Les interdictions de publicité font partie aussi des mesures structurelles. Comprenez-vous qu’elles suscitent une telle opposition?

En matière de promotion de la santé, nous misons beaucoup sur la responsabilité individuelle de chacune et chacun.  Nous montrons quel peut être l’impact de certains comportements sur la santé, positif comme négatif. En revanche, la publicité pour des produits nocifs pour la santé tels que les cigarettes suggère que leur consommation n’est pas si grave. Les conséquences négatives du tabagisme sont passées sous silence. Les spots publicitaires associent souvent le fait de fumer à un sentiment de liberté. Or dans la réalité, c’est exactement le contraire: fumer conduit à une dépendance dont on ne se débarrasse que très difficilement. Je sais de quoi je parle, je suis un ancien fumeur.

La publicité a-t-elle vraiment une influence si forte sur les gens?

Tragiquement, les plus réceptifs à la publicité sont les adolescents et les enfants. C’est pour cela que nous voulons restreindre la publicité pour des produits nocifs. Nous voulons protéger ces jeunes qui, souvent, ne sont pas encore en mesure d’apprécier correctement les dangers.

Les cigarettiers prétendent accorder déjà une grande importance à la protection de la jeunesse lors de la commercialisation. Ces autodéclarations ne suffisent-elles pas?

S’il est vrai que les affiches s’adressent principalement aux adultes, elles touchent et influencent bien évidemment aussi les adolescents et les enfants. C’est la même chose pour les annonces dans la presse et les spots publicitaires. Prenez le cas des journaux gratuits: leurs pages sont remplies de publicité pour les produits du tabac, et ces journaux sont lus par énormément de jeunes. Je ne crois pas au hasard!

Les interdictions de publicité restreignent la liberté économique. Est-ce défendable?
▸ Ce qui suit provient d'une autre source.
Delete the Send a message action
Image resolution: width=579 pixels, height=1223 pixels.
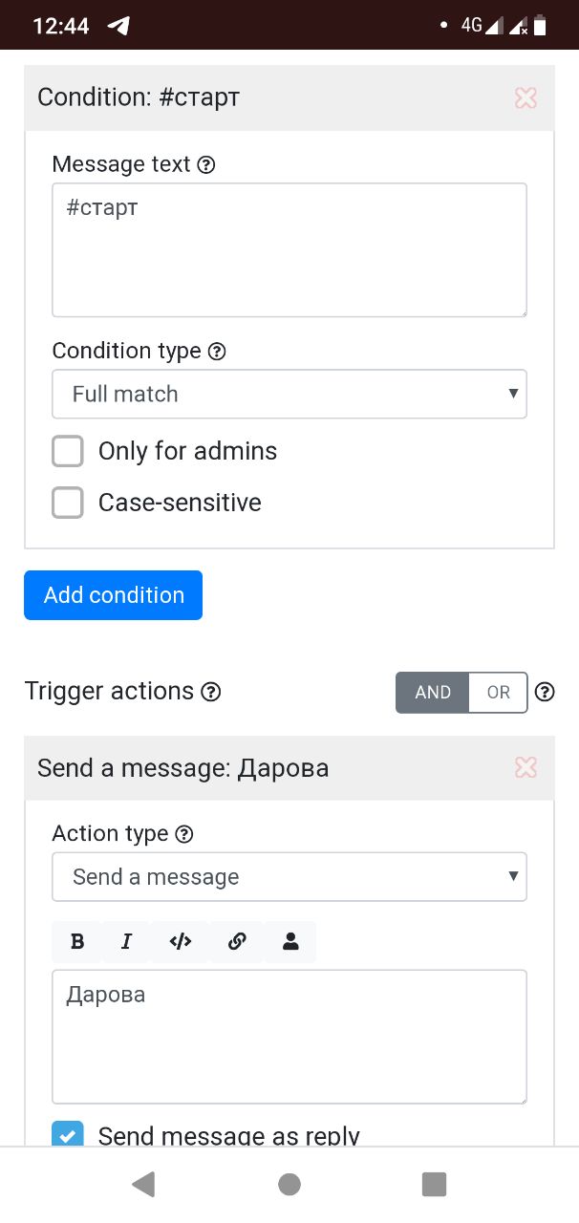[x=525, y=767]
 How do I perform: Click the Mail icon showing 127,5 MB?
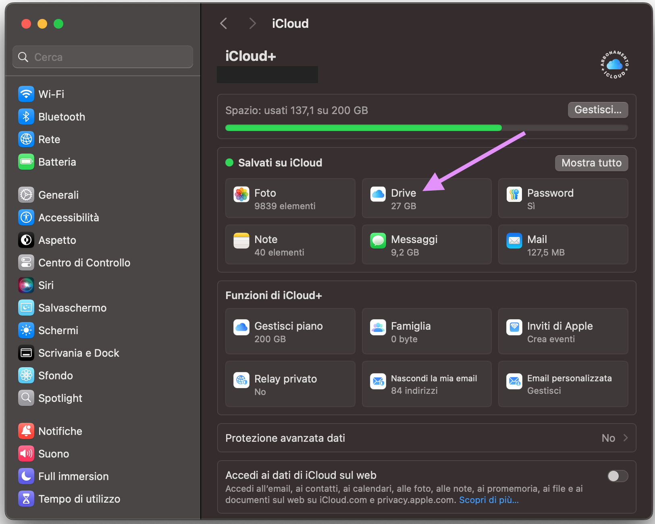(x=514, y=241)
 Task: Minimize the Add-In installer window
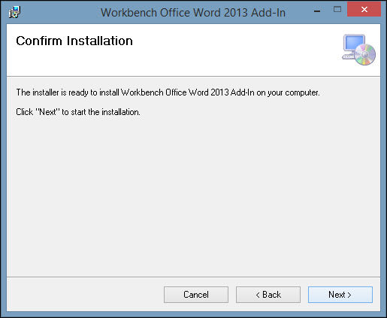(x=317, y=11)
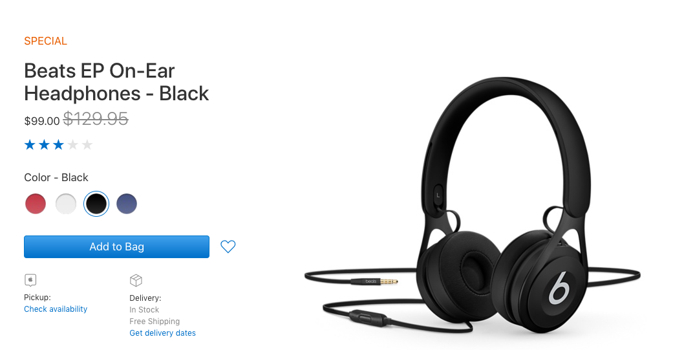Select the blue color swatch

point(127,203)
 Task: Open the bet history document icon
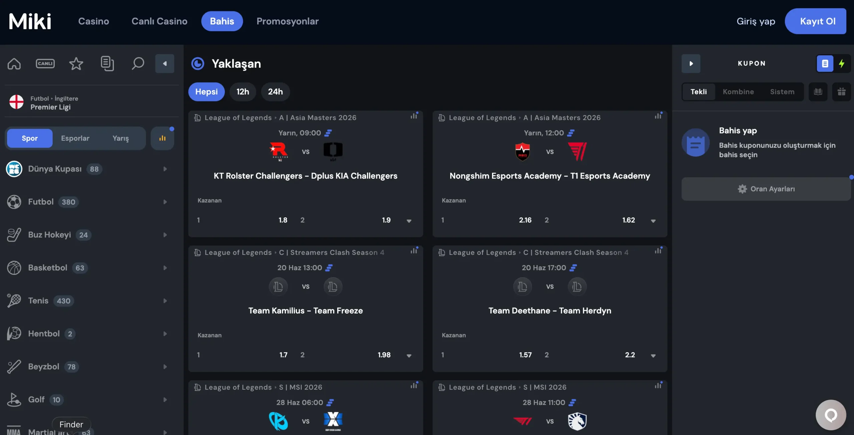point(107,63)
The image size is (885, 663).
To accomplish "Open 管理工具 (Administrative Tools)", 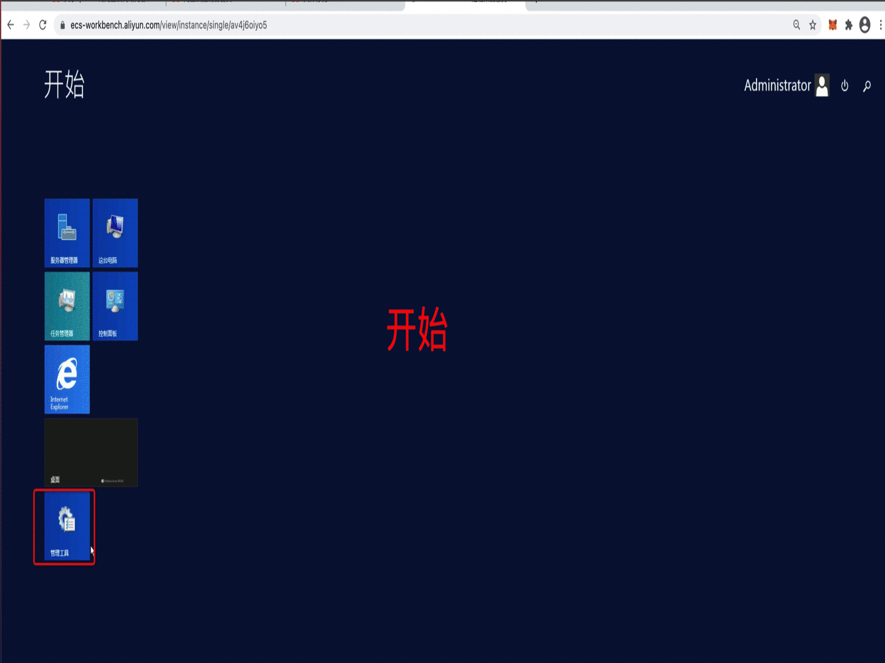I will pos(65,526).
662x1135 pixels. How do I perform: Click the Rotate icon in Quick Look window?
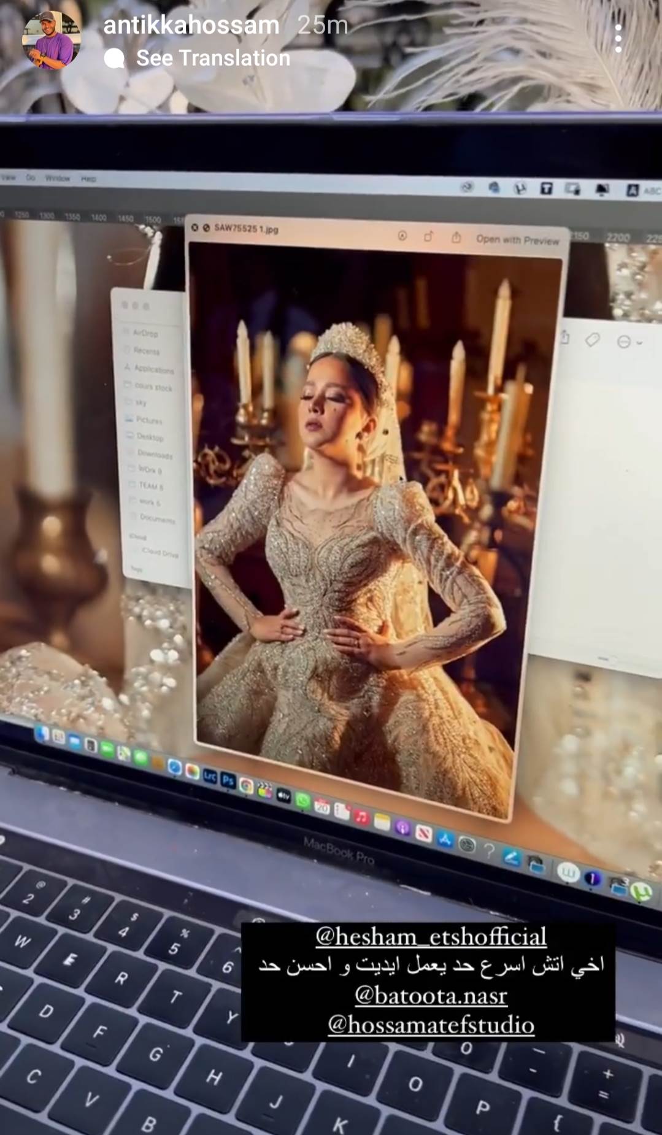(x=428, y=236)
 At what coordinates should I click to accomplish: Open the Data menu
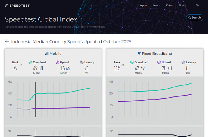click(x=169, y=5)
La liberté économique est un droit fondamental. Mais il y existe aussi un droit de l’individu à une vie saine. Il faut donc mettre ces deux aspects dans la balance. Du point de vue de la politique de la santé, la réponse est claire pour moi. Chaque jeune qui ne commence pas à fumer justifie que l'on s'engage pour des interdictions de publicité. Et nous ne sommes pas seuls à être de cet avis. En 2002, le Tribunal fédéral est arrivé à la conclusion dans un jugement que l’interdiction de publicité en faveur du tabac dans le canton de Genève ne violait pas les droits fondamentaux de la liberté d’expression, de la liberté économique et de la liberté de la propriété. Vous voyez.